Step 1: Install PostgreSQL 9.5 and repmgr to master and slave servers
In order to get the latest update for PostgreSQL, we need to add PostgreSQL Apt Repository and then install the database.
POSTGRES_VERSION=9.5 echo "deb http://apt.postgresql.org/pub/repos/apt/ $(lsb_release -sc)-pgdg main" | sudo tee -a /etc/apt/sources.list.d/pgdg.list wget --quiet -O - https://www.postgresql.org/media/keys/ACCC4CF8.asc | sudo apt-key add - sudo apt-get -y update sudo apt-get -y install postgresql-${POSTGRES_VERSION} postgresql-${POSTGRES_VERSION}-repmgr
Step 2: Allow nodes to SSH each other
In the next step, we will clone master database using repmgr. To do cloning, slave node must be able to SSH into its upstream (i.e. master) node. Here, we make postgres user in both server talk each other. You can use other method, but make sure each postgres user in all nodes can SSH each other.

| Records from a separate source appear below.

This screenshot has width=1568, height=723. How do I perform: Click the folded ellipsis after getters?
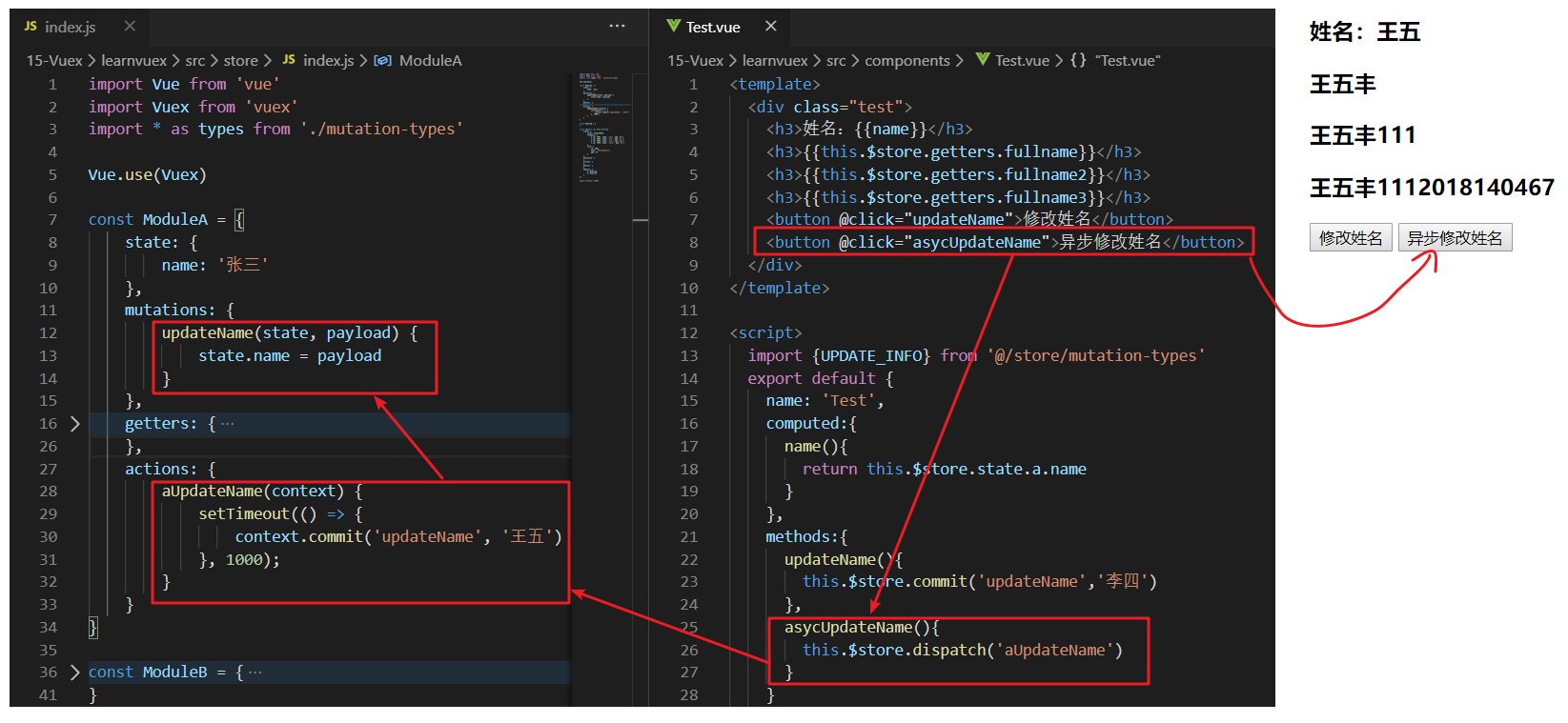coord(227,424)
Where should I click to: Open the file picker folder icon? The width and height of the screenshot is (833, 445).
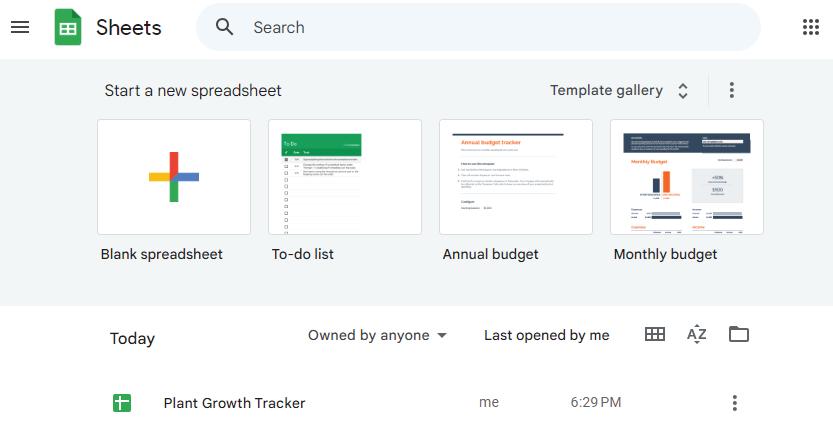(739, 335)
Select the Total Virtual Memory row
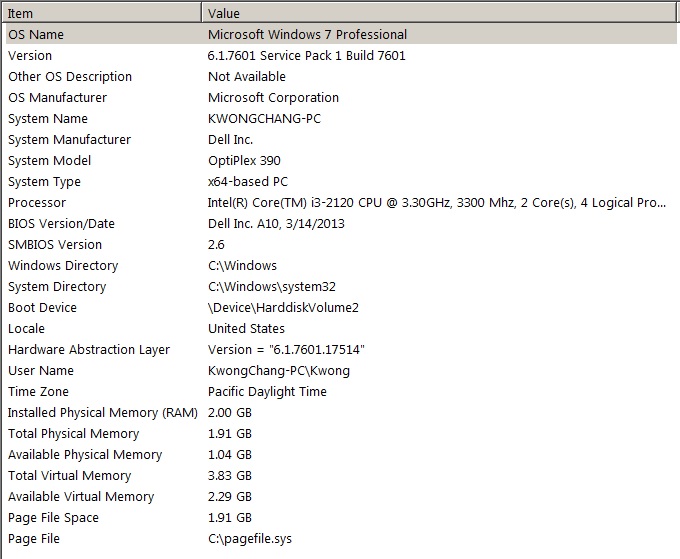This screenshot has width=680, height=559. [341, 475]
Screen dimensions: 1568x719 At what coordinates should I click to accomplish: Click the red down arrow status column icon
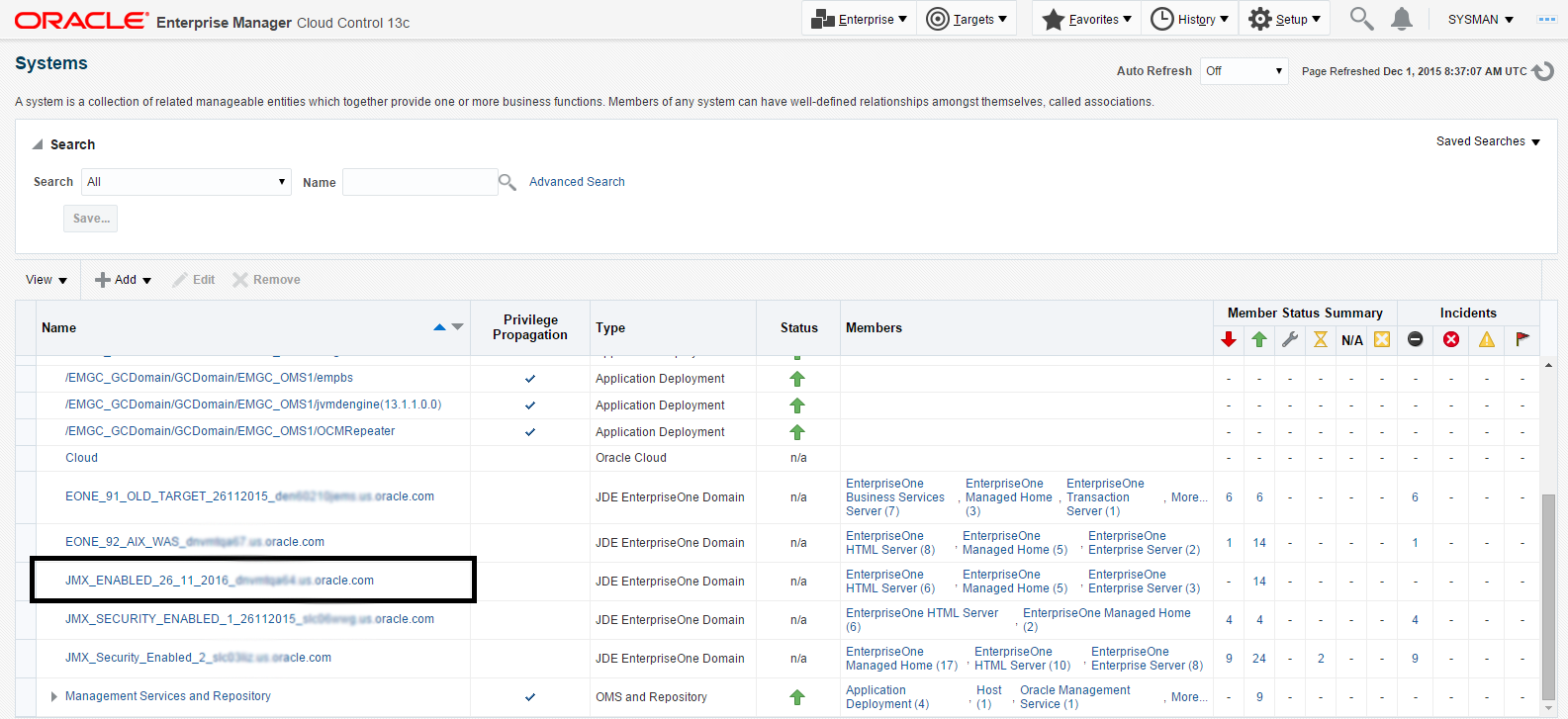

In your local machine, create SSH key pairs:
mkdir -p /tmp/postgres_keypairs cd /tmp/postgres_keypairs ssh-keygen -f ./id_rsa -t rsa -N '' cp id_rsa.pub authorized_keys tar zcvf ../postgres_keypairs.tar.gz ./ scp ../postgres_keypairs.tar.gz ubuntu@repmgr_node1:~/ scp ../postgres_keypairs.tar.gz ubuntu@repmgr_node2:~/ cd .. rm -r postgres_keypairs postgres_keypairs.tar.gz
Adjust scp commands so it will copy the key pairs into all your database cluster nodes, which is master and slave.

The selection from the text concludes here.